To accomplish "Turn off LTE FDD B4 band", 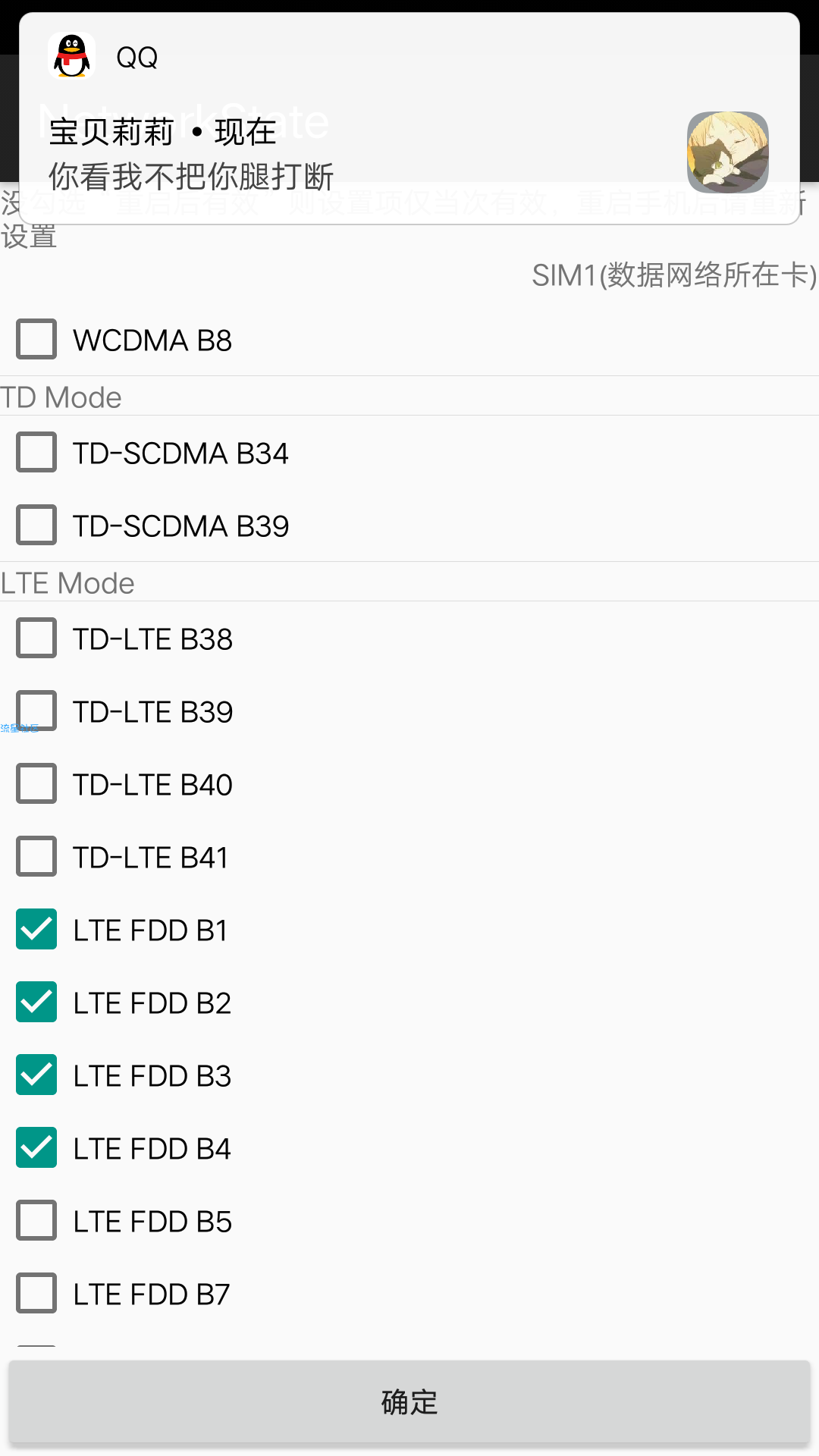I will pyautogui.click(x=36, y=1147).
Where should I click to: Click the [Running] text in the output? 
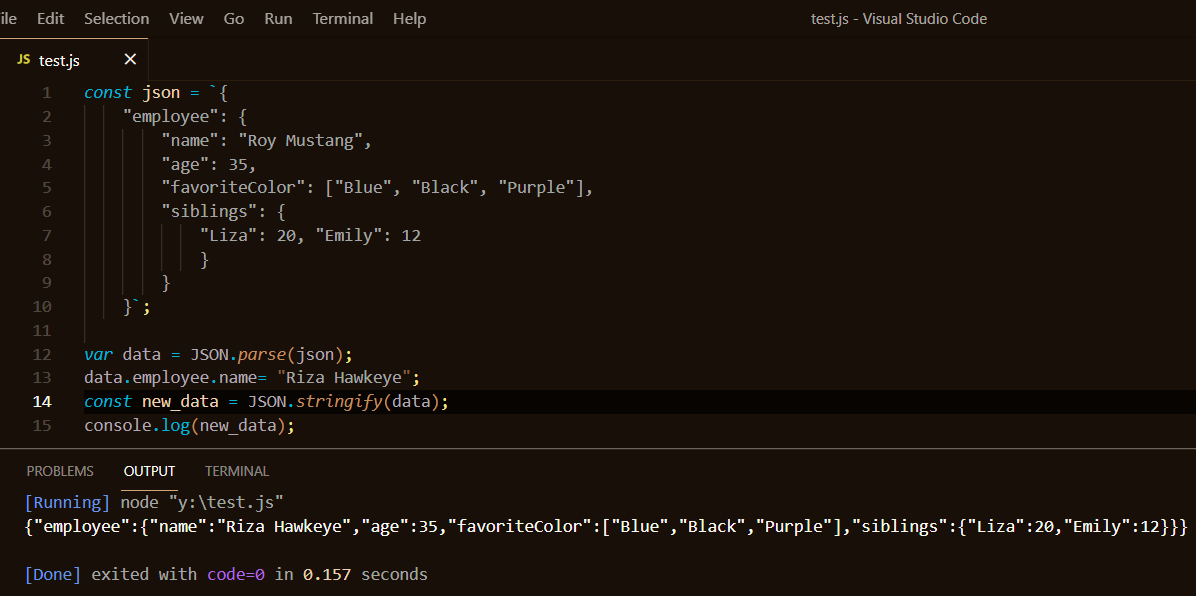pyautogui.click(x=67, y=502)
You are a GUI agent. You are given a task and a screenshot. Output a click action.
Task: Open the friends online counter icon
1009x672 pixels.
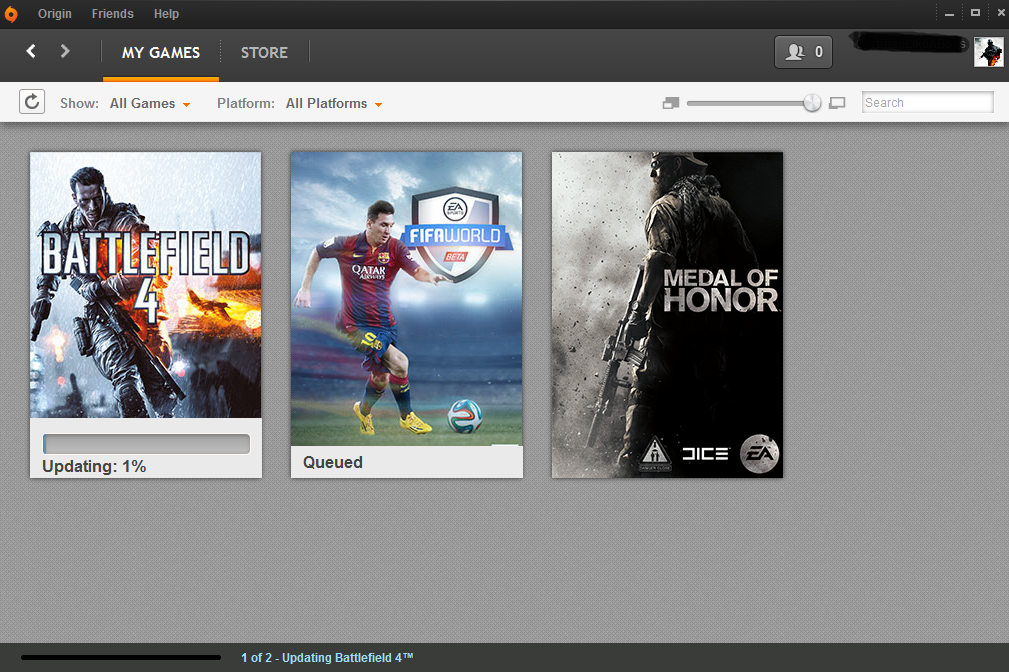pyautogui.click(x=803, y=52)
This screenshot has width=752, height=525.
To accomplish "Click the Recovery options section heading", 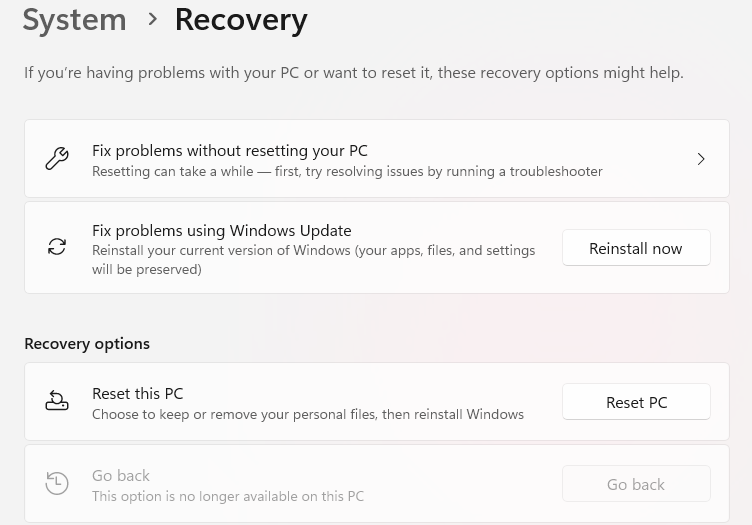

→ **EXERCISE DIRECTIONS**
Lines from the one containing "This screenshot has width=752, height=525." through the end of the listing, both included, are to be restated exactly, and pictures are to be left out.

→ **EXPECTED ANSWER**
This screenshot has width=752, height=525.
To accomplish "Click the Recovery options section heading", 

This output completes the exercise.